Java, Apache POI, memory leak and excel file
I need to read (15000) Excel files for my thesis I'm using Apache POI to open them and analyze them later, but after about 5000 files, I get the following exception and stacktrace:
Exception in thread "main" java.lang.OutOfMemoryError: GC overhead limit exceeded at org.apache.xmlbeans.impl.store.Cur$CurLoadContext.attr(Cur.java:3044) at org.apache.xmlbeans.impl.store.Cur$CurLoadContext.attr(Cur.java:3065) at org.apache.xmlbeans.impl.store.Locale$SaxHandler.startElement(Locale.java:3263) at org.apache.xmlbeans.impl.piccolo.xml.Piccolo.reportStartTag(Piccolo.java:1082) at org.apache.xmlbeans.impl.piccolo.xml.PiccoloLexer.parseAttributesNS(PiccoloLexer.java:1822) at org.apache.xmlbeans.impl.piccolo.xml.PiccoloLexer.parSEOpenTagNS(PiccoloLexer.java:1521) at org.apache.xmlbeans.impl.piccolo.xml.PiccoloLexer.parseTagNS(PiccoloLexer.java:1362) at org.apache.xmlbeans.impl.piccolo.xml.PiccoloLexer.yylex(PiccoloLexer.java:4682) at org.apache.xmlbeans.impl.piccolo.xml.Piccolo.yylex(Piccolo.java:1290) at org.apache.xmlbeans.impl.piccolo.xml.Piccolo.yyparse(Piccolo.java:1400) at org.apache.xmlbeans.impl.piccolo.xml.Piccolo.parse(Piccolo.java:714) at org.apache.xmlbeans.impl.store.Locale$SaxLoader.load(Locale.java:3479) at org.apache.xmlbeans.impl.store.Locale.parseToXmlObject(Locale.java:1277) at org.apache.xmlbeans.impl.store.Locale.parseToXmlObject(Locale.java:1264) at org.apache.xmlbeans.impl.schema.SchemaTypeLoaderBase.parse(SchemaTypeLoaderBase.java:345) at org.apache.poi.POIXMLTypeLoader.parse(POIXMLTypeLoader.java:92) at org.openxmlformats.schemas.spreadsheetml.x2006.main.WorksheetDocument$Factory.parse(UnkNown Source) at org.apache.poi.xssf.usermodel.XSSFSheet.read(XSSFSheet.java:173) at org.apache.poi.xssf.usermodel.XSSFSheet.onDocumentRead(XSSFSheet.java:165) at org.apache.poi.xssf.usermodel.XSSFWorkbook.parseSheet(XSSFWorkbook.java:417) at org.apache.poi.xssf.usermodel.XSSFWorkbook.onDocumentRead(XSSFWorkbook.java:382) at org.apache.poi.POIXMLDocument.load(POIXMLDocument.java:178) at org.apache.poi.xssf.usermodel.XSSFWorkbook.<init>(XSSFWorkbook.java:249) at org.apache.poi.xssf.usermodel.XSSFWorkbook.<init>(XSSFWorkbook.java:302) at de.spreadsheet_realtions.analysis.WorkbookAnalysis.analyze(WorkbookAnalysis.java:18)
Code (just open and close the file):
public static void main(String[] args) { start(); } public void start(){ File[] files = getAllFiles(Config.folder); ZipSecureFile.setMinInflateRatio(0.00); for(File f: files){ analyze(f); } } public void analyze(File file){ Workbook workbook = null; try { workbook = new XSSFWorkbook(file); //line 18 } catch (Exception e1) {e1.printStackTrace(); return;} // later would be here the code to analyze the workbook try { workbook.close(); } catch (Exception e) {e.printStackTrace();} }
I also tried opcpackage Open (file), I got the same result
What have I done wrong or what can I do to solve this problem? Thanks for your help.

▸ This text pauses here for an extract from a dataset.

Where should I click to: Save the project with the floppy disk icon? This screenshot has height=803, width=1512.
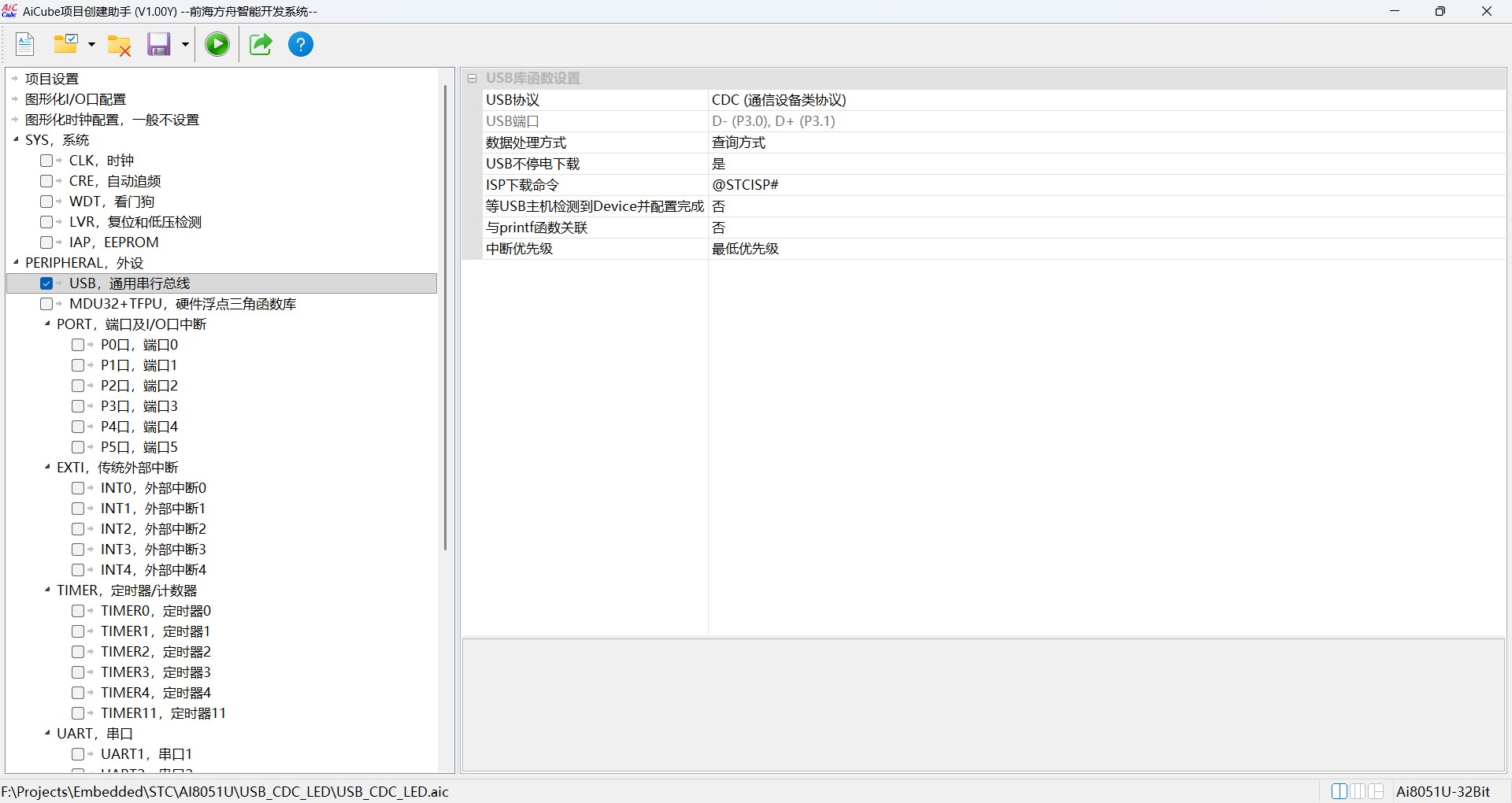(158, 45)
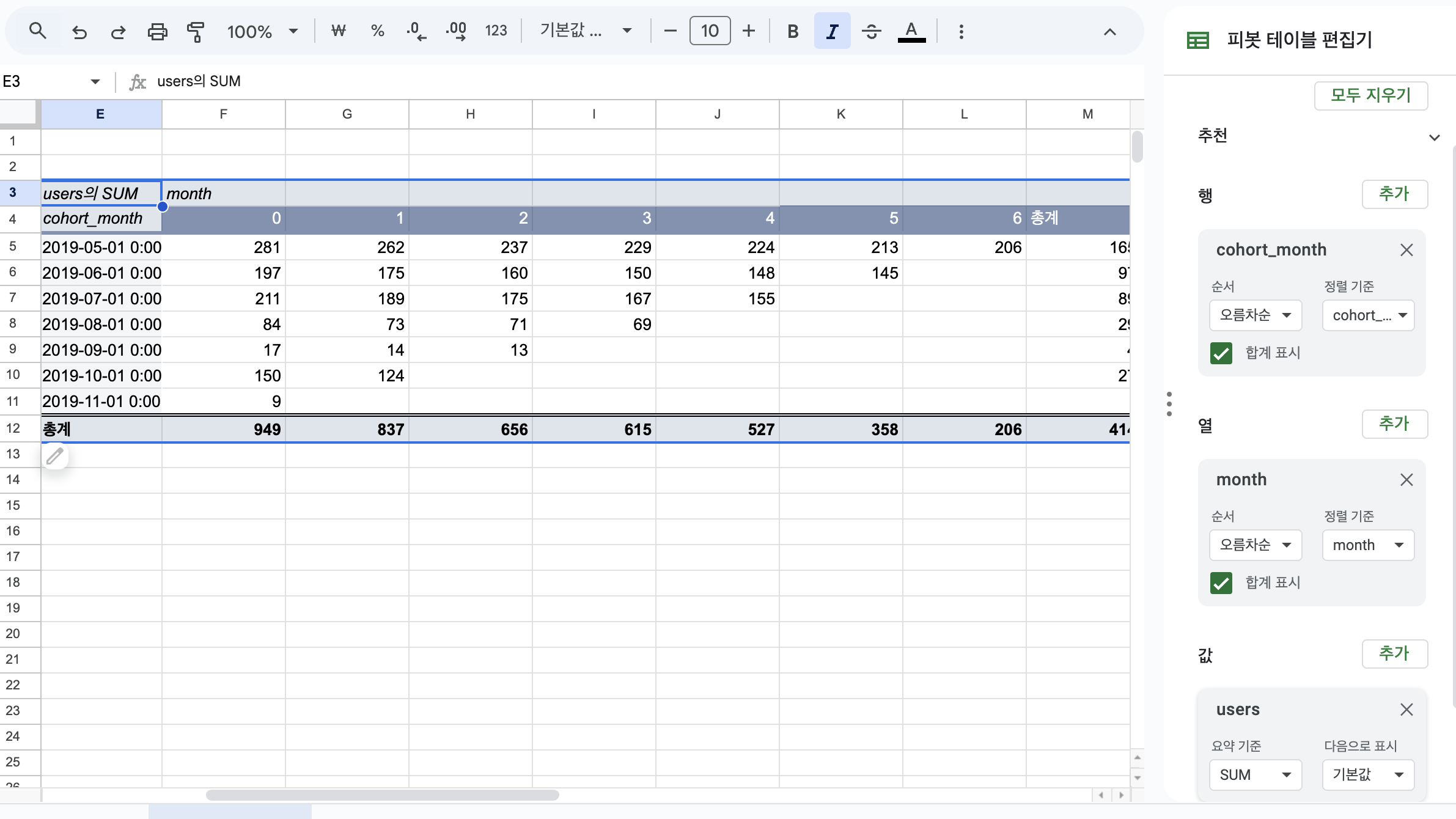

Edit: the following codes are the same
try (XSSFWorkbook workbook = new XSSFWorkbook(file)){ } catch (Exception e1) {e1.printStackTrace(); return;}
Solution
Typically, POI has the entire workbook in memory Therefore, large workbooks need different methods
Sxssf can be used when writing, and most calls are the same, except that there are only a certain number of rows in memory
In your case, you are reading To do this, you can use their event driven API The basic idea here is that you won't treat the workbook as a huge object On the contrary, you can read it at will, and you can save it in your own data structure according to your own wishes Or you can simply deal with it while reading instead of being very economical
Because this is a lower level API (driven by the data structure being read), xls has one method and xlsx has a different method Check the POI "how to" page and find the section entitled "xssf and sax (event API)"
This example demonstrates how to detect the value of each cell when reading in (xercesimpl. Jar. Is required on your library path.)